[Pixel coordinate grounding data]
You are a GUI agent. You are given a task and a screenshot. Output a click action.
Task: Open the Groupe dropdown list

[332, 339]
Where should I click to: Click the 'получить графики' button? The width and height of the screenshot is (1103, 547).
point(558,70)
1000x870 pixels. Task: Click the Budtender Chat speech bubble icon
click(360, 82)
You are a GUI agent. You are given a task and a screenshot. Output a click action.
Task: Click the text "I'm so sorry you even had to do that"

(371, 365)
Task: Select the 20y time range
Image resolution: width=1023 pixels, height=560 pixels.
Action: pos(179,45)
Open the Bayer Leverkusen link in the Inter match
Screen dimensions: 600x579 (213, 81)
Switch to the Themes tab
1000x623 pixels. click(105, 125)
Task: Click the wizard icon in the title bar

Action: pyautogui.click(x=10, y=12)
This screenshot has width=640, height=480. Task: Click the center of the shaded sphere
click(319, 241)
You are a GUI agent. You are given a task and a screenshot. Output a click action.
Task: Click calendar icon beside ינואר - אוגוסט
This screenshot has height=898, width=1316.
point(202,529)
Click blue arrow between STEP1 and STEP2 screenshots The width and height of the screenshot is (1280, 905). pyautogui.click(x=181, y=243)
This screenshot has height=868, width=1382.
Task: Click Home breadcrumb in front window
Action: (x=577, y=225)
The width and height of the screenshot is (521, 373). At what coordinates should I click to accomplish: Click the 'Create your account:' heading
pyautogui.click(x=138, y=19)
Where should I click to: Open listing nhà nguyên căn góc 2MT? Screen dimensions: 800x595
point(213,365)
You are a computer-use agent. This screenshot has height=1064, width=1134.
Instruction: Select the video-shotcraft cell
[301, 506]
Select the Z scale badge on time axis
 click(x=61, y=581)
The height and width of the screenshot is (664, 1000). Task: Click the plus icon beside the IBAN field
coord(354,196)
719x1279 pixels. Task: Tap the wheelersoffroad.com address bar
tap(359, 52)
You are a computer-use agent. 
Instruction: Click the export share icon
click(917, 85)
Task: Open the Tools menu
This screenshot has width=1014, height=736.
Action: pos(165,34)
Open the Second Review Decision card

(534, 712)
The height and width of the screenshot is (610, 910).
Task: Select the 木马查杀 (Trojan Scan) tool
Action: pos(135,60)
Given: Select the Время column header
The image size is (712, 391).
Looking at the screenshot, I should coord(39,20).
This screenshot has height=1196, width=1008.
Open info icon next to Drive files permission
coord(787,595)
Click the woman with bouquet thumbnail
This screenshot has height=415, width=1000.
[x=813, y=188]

YOUR TASK:
All entries given above are to be printed again exactly.

RESULT FOR THIS TASK:
You are a GUI agent. You are given a task and a screenshot. Output a click action.
Task: Open the Groupe dropdown list

[332, 339]
Where should I click to: Click the 'получить графики' button? The width and height of the screenshot is (1103, 547).
point(558,70)
1000x870 pixels. Task: Click the Budtender Chat speech bubble icon
click(360, 82)
You are a GUI agent. You are given a task and a screenshot. Output a click action.
Task: Click the text "I'm so sorry you even had to do that"

(371, 365)
Task: Select the 20y time range
Image resolution: width=1023 pixels, height=560 pixels.
Action: pos(179,45)
Open the Bayer Leverkusen link in the Inter match
Screen dimensions: 600x579 (213, 81)
Switch to the Themes tab
1000x623 pixels. click(105, 125)
Task: Click the wizard icon in the title bar

Action: pyautogui.click(x=10, y=12)
This screenshot has width=640, height=480. Task: Click the center of the shaded sphere
click(319, 241)
You are a GUI agent. You are given a task and a screenshot. Output a click action.
Task: Click calendar icon beside ינואר - אוגוסט
This screenshot has height=898, width=1316.
point(202,529)
Click blue arrow between STEP1 and STEP2 screenshots The width and height of the screenshot is (1280, 905). pyautogui.click(x=181, y=243)
This screenshot has height=868, width=1382.
Task: Click Home breadcrumb in front window
Action: (x=577, y=225)
The width and height of the screenshot is (521, 373). At what coordinates should I click to accomplish: Click the 'Create your account:' heading
pyautogui.click(x=138, y=19)
Where should I click to: Open listing nhà nguyên căn góc 2MT? Screen dimensions: 800x595
point(213,365)
You are a computer-use agent. This screenshot has height=1064, width=1134.
Instruction: Select the video-shotcraft cell
[301, 506]
Select the Z scale badge on time axis
 click(x=61, y=581)
The height and width of the screenshot is (664, 1000). Task: Click the plus icon beside the IBAN field
coord(354,196)
719x1279 pixels. Task: Tap the wheelersoffroad.com address bar
tap(359, 52)
You are a computer-use agent. 
Instruction: Click the export share icon
click(917, 85)
Task: Open the Tools menu
This screenshot has width=1014, height=736.
Action: pos(165,34)
Open the Second Review Decision card

(534, 712)
The height and width of the screenshot is (610, 910).
Task: Select the 木马查杀 (Trojan Scan) tool
Action: pos(135,60)
Given: Select the Время column header
The image size is (712, 391).
Looking at the screenshot, I should coord(39,20).
This screenshot has height=1196, width=1008.
Open info icon next to Drive files permission
coord(787,595)
Click the woman with bouquet thumbnail
This screenshot has height=415, width=1000.
[x=813, y=188]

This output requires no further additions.